Схема ее упоительно проста. Подтасовывая как бы естественно-научные данные (благо массовому читателю они все равно непонятны), отцы-основатели «новой хронологии» констатируют, что на самом деле история земной цивилизации очень коротка — тысяча лет с небольшим. Есть, конечно, астрономическое количество археологических и письменных источников, фиксирующих более ранние эпохи — но они объявляются тотальной фальсификацией (благо в археологии и источниковедении тот же массовый читатель обычно понимает не больше, чем в физике звезд). А дальше уже можно не останавливаться: если привычный каркас общепринятой хронологии и исторической науки отменен, то отчего же не признать, что Дмитрий Донской и император Константин Великий — одно лицо, что Христос (он же апостол Андрей, он же Андроник Комнин) был распят в XII веке в Константинополе, что Троянская война — это IV Крестовый поход и так далее. Сюда уже можно пристегивать все, что душе угодно — хоть «Велесовы книги», хоть русский язык как арийский праязык, хоть Атлантиду.

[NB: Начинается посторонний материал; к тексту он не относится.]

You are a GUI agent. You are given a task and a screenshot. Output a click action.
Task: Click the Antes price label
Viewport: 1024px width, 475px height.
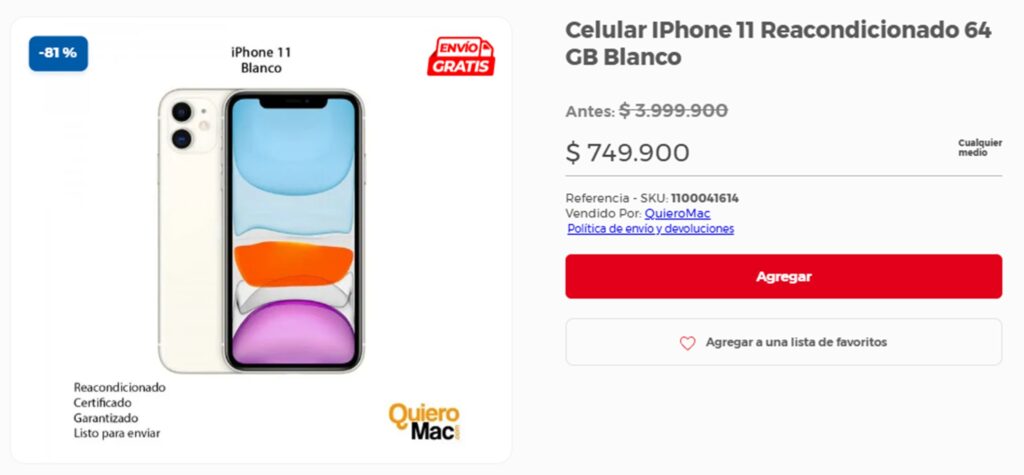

Сказать «луна обыкновенно делается в Гамбурге» — это не очень весомо. Однако если же сказать «злодеи от вас всегда это скрывали, но мы развеяли обман, на самом-то деле луна обыкновенно делается в Гамбурге» — звучность совсем другая. В результате у «новых хронологов» беспрепятственно получилось, что в Средние века была Русь-Орда, великая планетарная империя, главная держава в короткой мировой истории. Потом она распалась, и появившиеся на ее обломках корыстные супостаты потрудились замаскировать все следы ее подлинного существования. Конечно, это Ватикан и Европа придумали никогда не существовавшую античность, но Россия (уже «поддельная», та, известная нам по учебникам, которая была с XVIII века) в лице Романовых поддержала этот заговор. При этом, если верить Носовскому, именно «вокруг Петра велась какая-то грязная возня» в видах глобальной фальсификации, потому что «это был подмененный человек».
По словам видного экономиста Сергея Глазьева, советника президента РФ в 2012–2019 годах, «новая хронология Фоменко — Носовского дает хорошую логическую основу для восстановления исторической памяти Русского мира. Она полностью укладывается как в научный подход к формированию консолидирующей идеологии, так и в конструирование образа будущего России в интегральном мирохозяйственном укладе».